▸ DIRECTIONS: Return the records verbatim from their first line through the line containing "(x=65, y=1450)", both included, and omit the pictures.

▸ EXERCISE DATA:
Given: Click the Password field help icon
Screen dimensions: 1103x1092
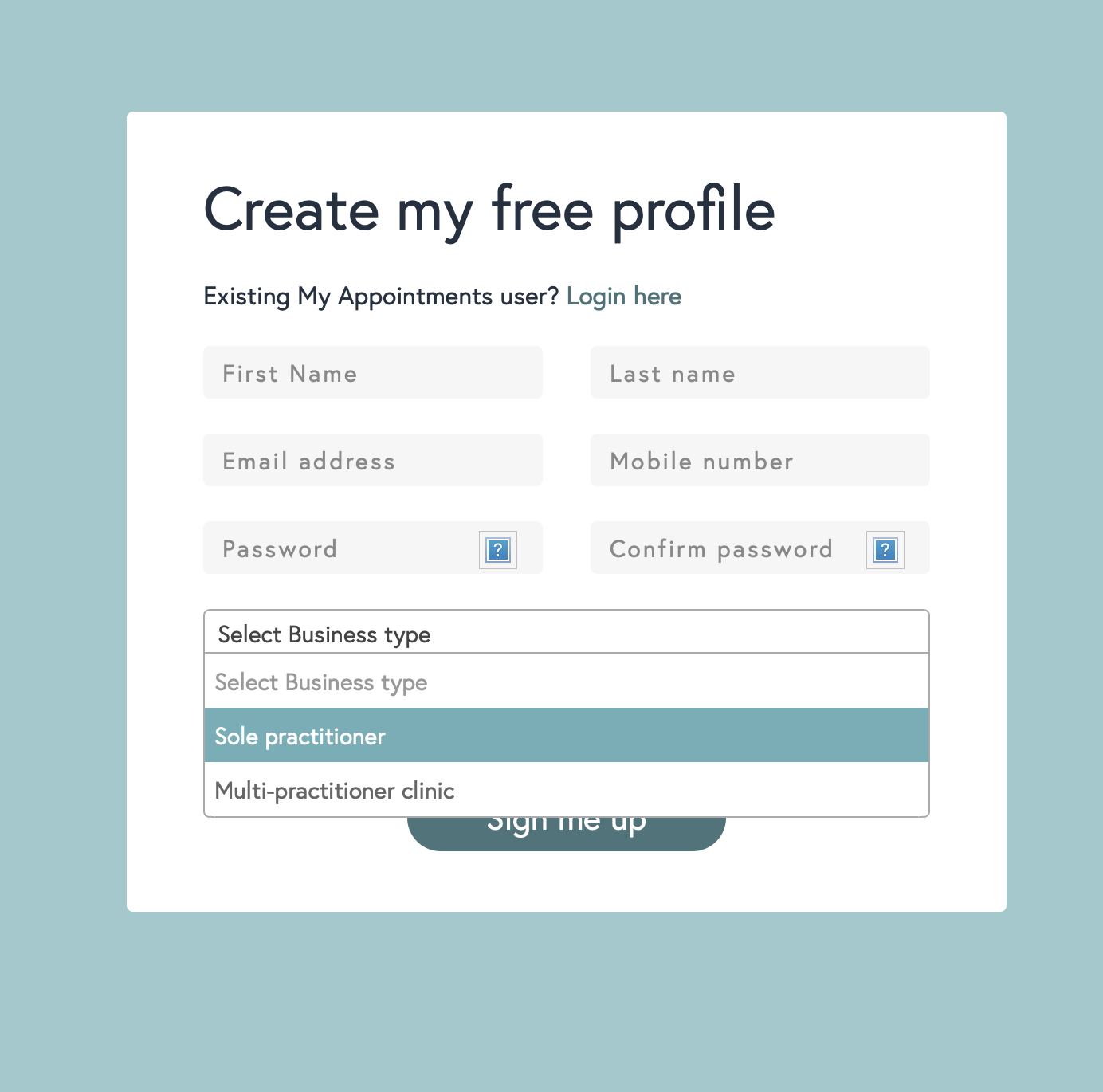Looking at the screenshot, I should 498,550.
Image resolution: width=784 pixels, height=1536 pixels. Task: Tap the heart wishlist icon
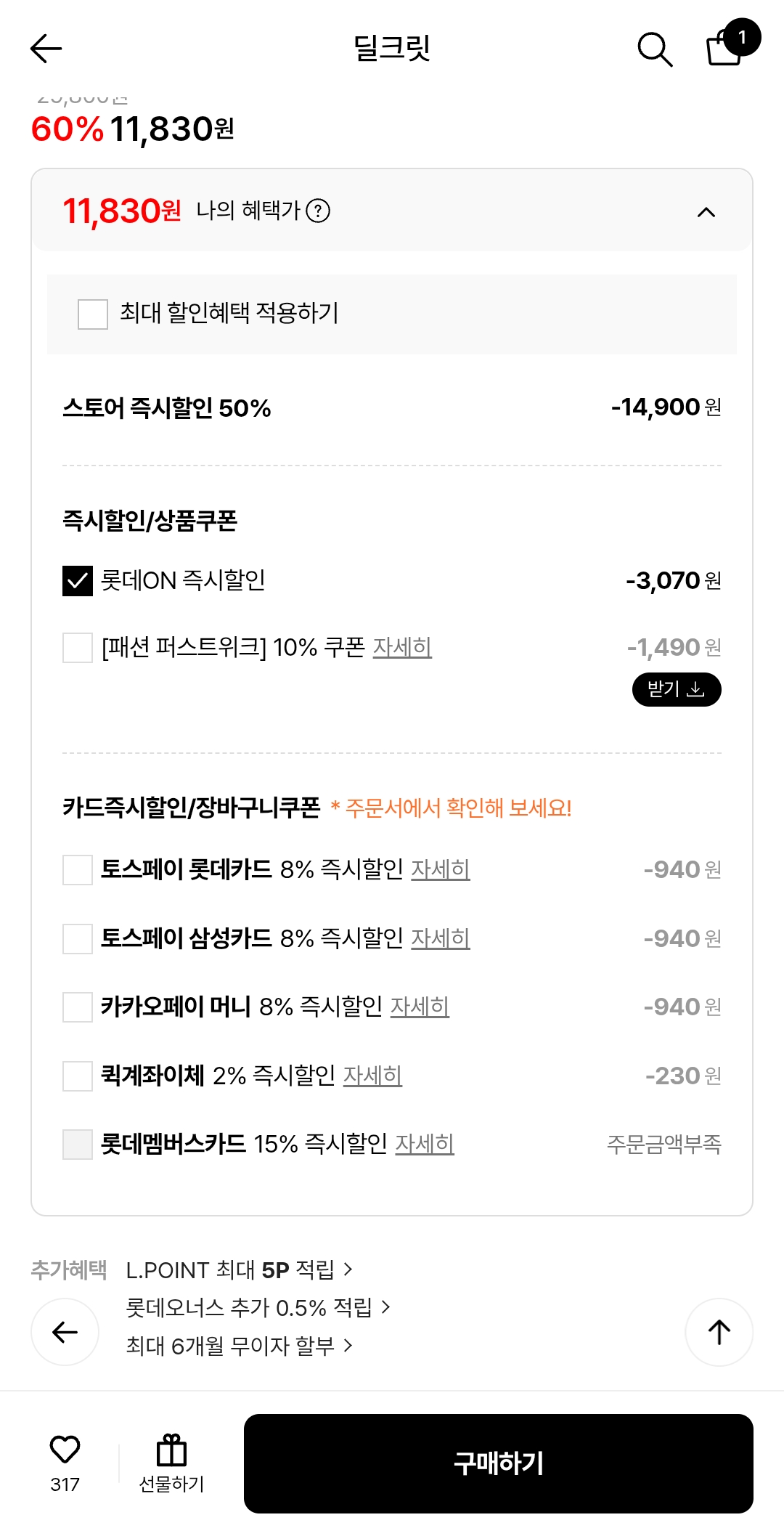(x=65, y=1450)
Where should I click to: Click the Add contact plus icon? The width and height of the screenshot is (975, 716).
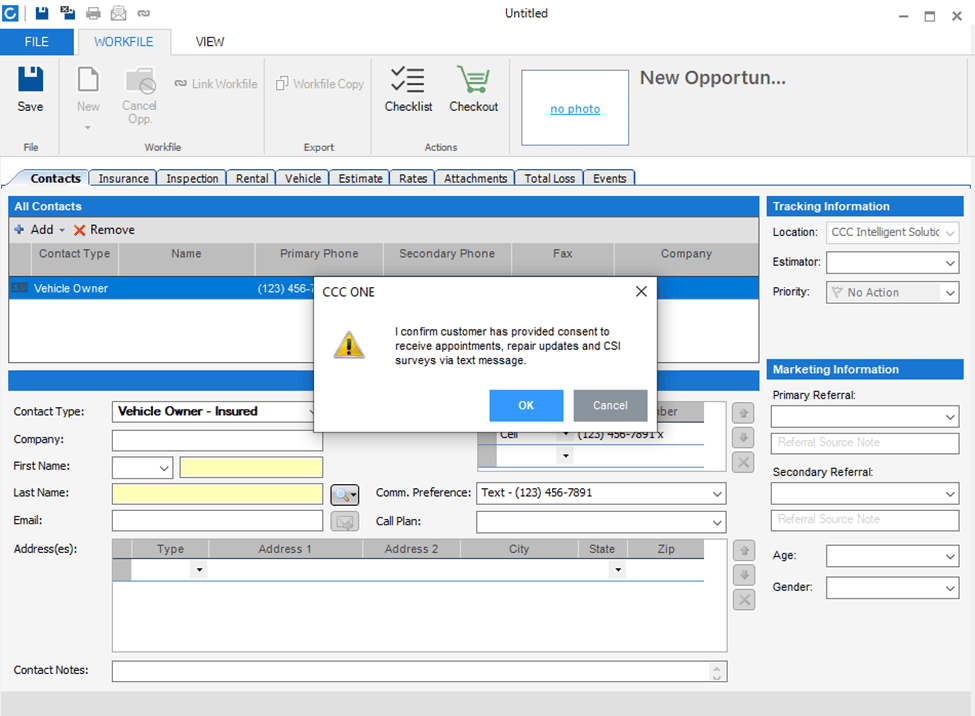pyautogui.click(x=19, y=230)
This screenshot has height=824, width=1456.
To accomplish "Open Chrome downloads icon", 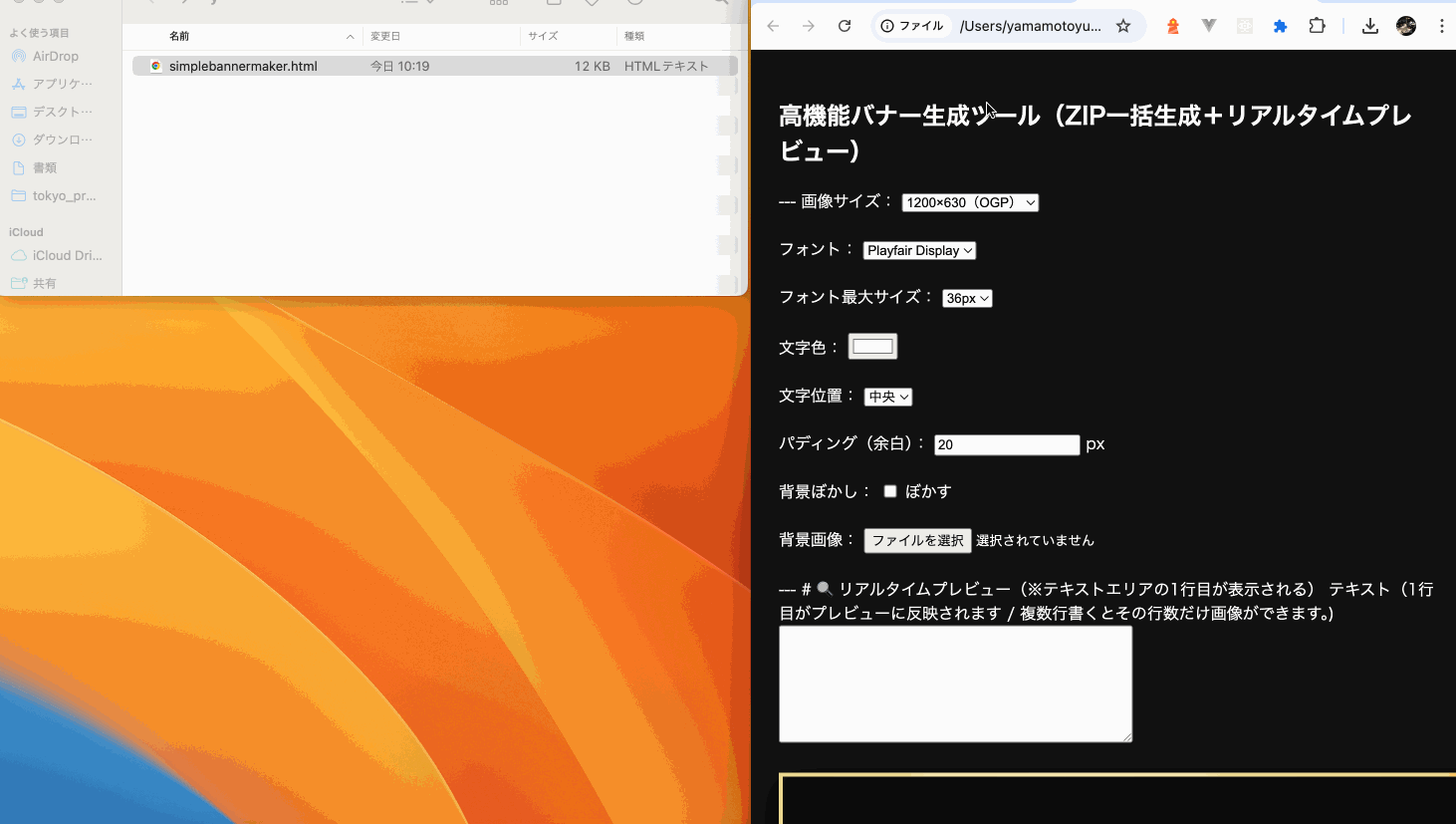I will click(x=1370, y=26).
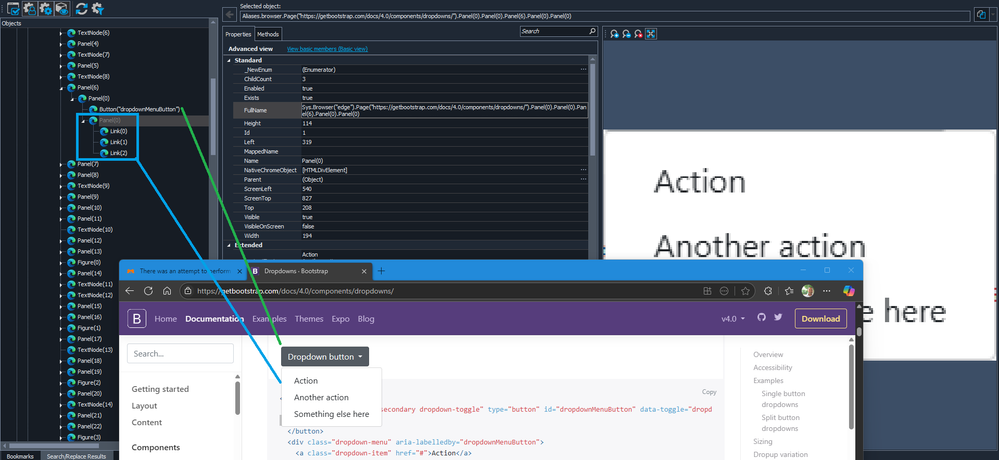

▸ RESULT OF THE EXERCISE:
Given: Click the Password field help icon
Screen dimensions: 1103x1092
Looking at the screenshot, I should 498,550.
Image resolution: width=784 pixels, height=1536 pixels. Task: Tap the heart wishlist icon
(x=65, y=1450)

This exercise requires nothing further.